* Given text
______________________________

All of us at some stage or another have dreamed of having a brilliant idea then resting on our laurels while the cash flowed in. Truth is, life is never that easy. While Java was and still is a brilliant idea, there is plenty of competition out there and the field is hotting up, especially amongst the free software alternatives. I’d say there are no more than two years between today, and the day that a free software widget comes along that has all the characteristics of Java and *doesn’t* come from SUN. So, much as SUN would like the world + dog to rush to licence Java, that isn’t happening and won’t happen. More to the point, when that other contender exists it will rapidly become ubiquitous, at which point SUN will have lost the opportunity to lead that platform – forever.
Today’s markets are created by tools and standards that become pervasive and ubiquitous. Apache became pervasive because it is free software, and Java could do the same. This opportunity is SUN’s to lose, but everything I’ve seen suggests that they do want to grasp it with both hands. I can only applaud that commitment.
As a small incentive, I’ll close with a thought on the value of being the platform where innovation happens.
Right now, there’s plenty of development on “Java on Linux”. Think of every major company that deploys heavyweight J2EE infrastructure on Linux today. But that sort of development is not what drives innovation. When I look at the Java code that’s out there it’s industrial, but not exciting. The really exciting stuff tends to happen at the fringes, in student dorm rooms and tiny companies. And they tend to use the tools that are most immediately accessible to them.
- If Java had been free five years ago, PHP and LAMP might never have come into existence, because it would have been possible to deliver that vision using a lightweight integration of Java, scripting and the database.

______________________________

* Things to do
A – In the piece on Java and free software, how long does the writer expect it will take for a free software alternative with all of Java's characteristics to appear?
B – Write the next part of the piece on Java and free software, starting after its final sentence.

* Stored data entries
______________________________

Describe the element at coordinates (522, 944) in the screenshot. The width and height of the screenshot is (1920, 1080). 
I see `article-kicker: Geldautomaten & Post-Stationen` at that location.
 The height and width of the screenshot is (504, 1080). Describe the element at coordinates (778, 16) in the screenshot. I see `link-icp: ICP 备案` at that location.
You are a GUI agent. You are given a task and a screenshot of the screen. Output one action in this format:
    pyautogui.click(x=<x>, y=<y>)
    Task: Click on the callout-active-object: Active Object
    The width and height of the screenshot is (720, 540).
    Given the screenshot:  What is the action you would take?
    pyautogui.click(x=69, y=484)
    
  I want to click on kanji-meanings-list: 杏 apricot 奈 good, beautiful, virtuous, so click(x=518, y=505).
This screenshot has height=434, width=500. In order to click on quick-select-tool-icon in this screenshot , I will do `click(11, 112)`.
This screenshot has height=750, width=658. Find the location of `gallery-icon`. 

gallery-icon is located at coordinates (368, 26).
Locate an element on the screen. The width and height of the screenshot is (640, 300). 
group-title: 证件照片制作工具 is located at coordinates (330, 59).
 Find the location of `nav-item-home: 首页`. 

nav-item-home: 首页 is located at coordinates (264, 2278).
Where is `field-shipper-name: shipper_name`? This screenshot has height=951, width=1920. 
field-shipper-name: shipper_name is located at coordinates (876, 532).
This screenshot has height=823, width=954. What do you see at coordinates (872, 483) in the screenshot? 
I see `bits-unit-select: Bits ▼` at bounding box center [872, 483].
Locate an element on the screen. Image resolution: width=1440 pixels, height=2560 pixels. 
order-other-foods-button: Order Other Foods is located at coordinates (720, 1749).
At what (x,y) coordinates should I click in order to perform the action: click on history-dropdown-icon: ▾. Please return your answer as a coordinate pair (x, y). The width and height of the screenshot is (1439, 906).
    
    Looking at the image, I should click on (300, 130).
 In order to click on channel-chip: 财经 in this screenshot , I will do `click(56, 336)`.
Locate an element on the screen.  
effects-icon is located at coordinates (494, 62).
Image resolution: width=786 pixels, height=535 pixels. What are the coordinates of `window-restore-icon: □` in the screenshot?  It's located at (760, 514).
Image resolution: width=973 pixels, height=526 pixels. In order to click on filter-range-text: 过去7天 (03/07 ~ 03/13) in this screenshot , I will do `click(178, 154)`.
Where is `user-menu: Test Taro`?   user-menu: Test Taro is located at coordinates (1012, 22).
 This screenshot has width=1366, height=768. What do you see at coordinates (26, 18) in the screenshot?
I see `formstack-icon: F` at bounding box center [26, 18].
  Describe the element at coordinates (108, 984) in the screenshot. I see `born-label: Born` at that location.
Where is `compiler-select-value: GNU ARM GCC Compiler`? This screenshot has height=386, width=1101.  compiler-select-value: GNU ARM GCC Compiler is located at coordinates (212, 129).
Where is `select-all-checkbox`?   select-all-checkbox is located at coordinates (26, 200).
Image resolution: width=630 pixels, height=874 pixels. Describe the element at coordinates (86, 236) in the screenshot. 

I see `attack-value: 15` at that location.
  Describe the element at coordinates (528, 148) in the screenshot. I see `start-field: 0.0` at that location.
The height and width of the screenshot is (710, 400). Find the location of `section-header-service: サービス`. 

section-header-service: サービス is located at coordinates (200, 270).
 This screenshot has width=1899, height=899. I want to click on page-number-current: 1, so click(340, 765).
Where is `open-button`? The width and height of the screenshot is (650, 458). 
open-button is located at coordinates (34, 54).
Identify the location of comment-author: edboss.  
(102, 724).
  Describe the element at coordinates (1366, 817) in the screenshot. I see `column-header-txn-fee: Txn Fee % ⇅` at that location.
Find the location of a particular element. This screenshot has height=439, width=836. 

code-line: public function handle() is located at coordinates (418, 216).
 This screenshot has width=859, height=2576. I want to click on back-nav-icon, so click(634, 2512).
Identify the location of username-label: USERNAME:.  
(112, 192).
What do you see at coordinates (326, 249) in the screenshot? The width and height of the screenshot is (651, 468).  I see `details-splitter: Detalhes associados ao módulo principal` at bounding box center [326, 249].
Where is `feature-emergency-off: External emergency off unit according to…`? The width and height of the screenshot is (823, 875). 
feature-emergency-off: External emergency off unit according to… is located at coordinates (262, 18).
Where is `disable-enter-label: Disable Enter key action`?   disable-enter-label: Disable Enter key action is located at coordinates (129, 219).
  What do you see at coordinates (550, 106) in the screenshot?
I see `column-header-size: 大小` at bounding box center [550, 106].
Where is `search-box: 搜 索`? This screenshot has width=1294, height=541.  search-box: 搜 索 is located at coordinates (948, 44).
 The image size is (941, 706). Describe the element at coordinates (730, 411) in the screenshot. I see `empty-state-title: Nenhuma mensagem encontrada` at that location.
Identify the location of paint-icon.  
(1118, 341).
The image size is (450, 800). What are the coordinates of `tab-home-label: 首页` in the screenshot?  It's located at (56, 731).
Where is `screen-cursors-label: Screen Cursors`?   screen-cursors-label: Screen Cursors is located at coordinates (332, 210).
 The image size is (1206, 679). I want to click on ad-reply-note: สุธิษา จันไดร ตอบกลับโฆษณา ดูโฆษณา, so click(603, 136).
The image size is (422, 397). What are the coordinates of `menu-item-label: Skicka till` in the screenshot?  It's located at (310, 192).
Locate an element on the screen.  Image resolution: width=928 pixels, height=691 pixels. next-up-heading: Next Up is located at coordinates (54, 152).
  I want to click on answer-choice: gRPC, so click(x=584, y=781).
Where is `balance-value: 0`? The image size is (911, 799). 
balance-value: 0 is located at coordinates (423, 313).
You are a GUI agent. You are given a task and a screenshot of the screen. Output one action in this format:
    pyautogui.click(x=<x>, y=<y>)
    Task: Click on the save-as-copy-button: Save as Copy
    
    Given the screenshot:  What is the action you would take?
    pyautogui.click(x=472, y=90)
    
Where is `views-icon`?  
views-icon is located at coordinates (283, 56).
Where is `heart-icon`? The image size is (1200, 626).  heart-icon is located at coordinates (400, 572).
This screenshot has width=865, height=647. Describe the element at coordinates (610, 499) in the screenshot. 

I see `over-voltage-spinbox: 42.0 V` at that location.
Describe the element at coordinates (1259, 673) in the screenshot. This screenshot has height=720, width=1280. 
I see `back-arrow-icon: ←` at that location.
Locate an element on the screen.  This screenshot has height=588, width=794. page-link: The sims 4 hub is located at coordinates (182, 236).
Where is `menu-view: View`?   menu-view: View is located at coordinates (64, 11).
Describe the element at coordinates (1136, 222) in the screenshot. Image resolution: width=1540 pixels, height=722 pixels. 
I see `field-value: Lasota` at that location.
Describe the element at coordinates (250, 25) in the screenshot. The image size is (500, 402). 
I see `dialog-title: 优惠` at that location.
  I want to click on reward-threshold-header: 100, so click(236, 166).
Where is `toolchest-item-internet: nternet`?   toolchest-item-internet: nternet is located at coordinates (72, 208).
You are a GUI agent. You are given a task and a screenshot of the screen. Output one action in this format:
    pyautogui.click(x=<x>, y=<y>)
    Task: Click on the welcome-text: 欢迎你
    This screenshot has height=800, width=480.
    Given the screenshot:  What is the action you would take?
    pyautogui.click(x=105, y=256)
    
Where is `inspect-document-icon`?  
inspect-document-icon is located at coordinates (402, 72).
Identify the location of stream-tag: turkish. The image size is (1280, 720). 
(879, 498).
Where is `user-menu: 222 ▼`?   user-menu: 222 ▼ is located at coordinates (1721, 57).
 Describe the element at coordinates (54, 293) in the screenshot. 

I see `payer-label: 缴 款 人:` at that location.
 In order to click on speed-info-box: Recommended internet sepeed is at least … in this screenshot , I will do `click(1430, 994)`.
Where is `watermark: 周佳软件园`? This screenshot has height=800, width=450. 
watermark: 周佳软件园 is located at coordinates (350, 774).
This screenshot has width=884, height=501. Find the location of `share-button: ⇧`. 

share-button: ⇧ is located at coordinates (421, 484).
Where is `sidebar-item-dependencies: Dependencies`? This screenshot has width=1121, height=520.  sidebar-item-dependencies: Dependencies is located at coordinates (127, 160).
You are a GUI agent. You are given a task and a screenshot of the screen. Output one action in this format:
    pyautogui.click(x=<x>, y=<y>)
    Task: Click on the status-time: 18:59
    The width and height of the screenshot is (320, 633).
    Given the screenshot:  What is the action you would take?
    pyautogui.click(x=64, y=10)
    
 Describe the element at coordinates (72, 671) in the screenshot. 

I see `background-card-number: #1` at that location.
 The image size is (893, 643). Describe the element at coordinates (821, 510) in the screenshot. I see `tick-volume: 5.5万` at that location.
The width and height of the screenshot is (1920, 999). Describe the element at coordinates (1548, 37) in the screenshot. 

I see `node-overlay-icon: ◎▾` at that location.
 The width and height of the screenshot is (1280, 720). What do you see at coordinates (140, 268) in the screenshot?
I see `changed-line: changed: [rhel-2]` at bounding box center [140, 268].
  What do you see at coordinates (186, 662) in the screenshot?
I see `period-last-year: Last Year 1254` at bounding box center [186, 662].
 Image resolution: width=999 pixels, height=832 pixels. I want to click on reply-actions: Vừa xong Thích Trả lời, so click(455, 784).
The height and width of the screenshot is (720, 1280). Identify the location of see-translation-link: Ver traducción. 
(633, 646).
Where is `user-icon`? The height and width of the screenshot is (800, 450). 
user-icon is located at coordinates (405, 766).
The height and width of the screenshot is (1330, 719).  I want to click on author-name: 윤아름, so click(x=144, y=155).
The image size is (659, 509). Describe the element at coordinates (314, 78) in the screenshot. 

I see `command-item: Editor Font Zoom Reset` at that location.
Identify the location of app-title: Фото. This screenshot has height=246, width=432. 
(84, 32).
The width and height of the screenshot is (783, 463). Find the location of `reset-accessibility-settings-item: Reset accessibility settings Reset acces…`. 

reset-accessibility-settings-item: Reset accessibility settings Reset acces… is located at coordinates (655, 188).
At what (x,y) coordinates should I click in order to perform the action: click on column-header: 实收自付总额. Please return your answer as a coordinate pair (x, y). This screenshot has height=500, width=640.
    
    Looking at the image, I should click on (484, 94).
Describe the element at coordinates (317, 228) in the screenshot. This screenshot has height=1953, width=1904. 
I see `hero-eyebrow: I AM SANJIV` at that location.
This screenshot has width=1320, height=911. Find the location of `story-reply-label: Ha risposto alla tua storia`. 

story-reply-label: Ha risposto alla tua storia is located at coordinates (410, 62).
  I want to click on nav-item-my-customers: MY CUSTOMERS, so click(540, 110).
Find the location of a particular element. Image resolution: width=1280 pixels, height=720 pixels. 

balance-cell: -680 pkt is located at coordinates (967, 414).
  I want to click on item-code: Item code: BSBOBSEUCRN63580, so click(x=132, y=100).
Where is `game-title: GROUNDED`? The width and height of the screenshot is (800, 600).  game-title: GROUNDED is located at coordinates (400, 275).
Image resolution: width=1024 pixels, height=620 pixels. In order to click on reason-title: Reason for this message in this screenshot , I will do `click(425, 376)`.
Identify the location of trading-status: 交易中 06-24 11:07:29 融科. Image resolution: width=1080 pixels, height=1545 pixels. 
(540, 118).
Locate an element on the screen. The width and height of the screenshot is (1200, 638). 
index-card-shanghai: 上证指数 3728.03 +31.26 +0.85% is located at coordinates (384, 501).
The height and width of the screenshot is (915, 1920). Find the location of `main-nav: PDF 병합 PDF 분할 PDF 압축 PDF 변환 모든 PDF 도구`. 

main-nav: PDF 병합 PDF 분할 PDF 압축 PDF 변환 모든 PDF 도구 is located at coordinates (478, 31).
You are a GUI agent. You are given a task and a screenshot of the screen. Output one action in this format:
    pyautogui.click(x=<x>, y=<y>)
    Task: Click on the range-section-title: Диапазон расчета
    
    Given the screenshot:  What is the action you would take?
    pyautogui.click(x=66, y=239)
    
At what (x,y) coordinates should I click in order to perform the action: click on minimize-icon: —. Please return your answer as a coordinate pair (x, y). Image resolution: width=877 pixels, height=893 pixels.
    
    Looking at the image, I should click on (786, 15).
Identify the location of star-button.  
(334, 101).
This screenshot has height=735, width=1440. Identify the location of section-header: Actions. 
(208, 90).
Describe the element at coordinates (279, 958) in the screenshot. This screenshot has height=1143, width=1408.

______________________________

* Results of the tasks
A – No more than two years.

B –
- If Java had been free software four years ago, then it might have less of the reputation as a “corporate overkill platform” that it’s at risk of being saddled with right now
- If Java had been free software three years ago, then it would have even higher penetration on cellphones and mobile platforms, and there would not be competing free osftware implementations of the mobile Java VM and API’s
- If Java had been free two years ago, then Ruby-on-Rails might have been “Java on Rails” (though truth be told I’d rather it was Python on Rails!).
- If Java was free today, more of the AJAX stuff that is popping up all over the show would be done in Java (on the server side), because every student with a Linux box would have Java installed by default
A big enterpise-focused company like SUN will always convince big enterprises like Deutsche Bank that they should buy technology and services from SUN. Fair enough. But they can’t convince a smart Comp.Sci. student to envision the world using their tools – unless they make those tools pervasively and freely available. And it’s that smart Comp.Sci. student who writes the magic that will be headline grabbing material three years from now. Innovation starts in unexpected, lightweight sorts of places. So you need to ensure that your tools can reach into those lightweight sorts of places. When Java is free software, it will flow further out into the network – and that can only be a good thing for SUN.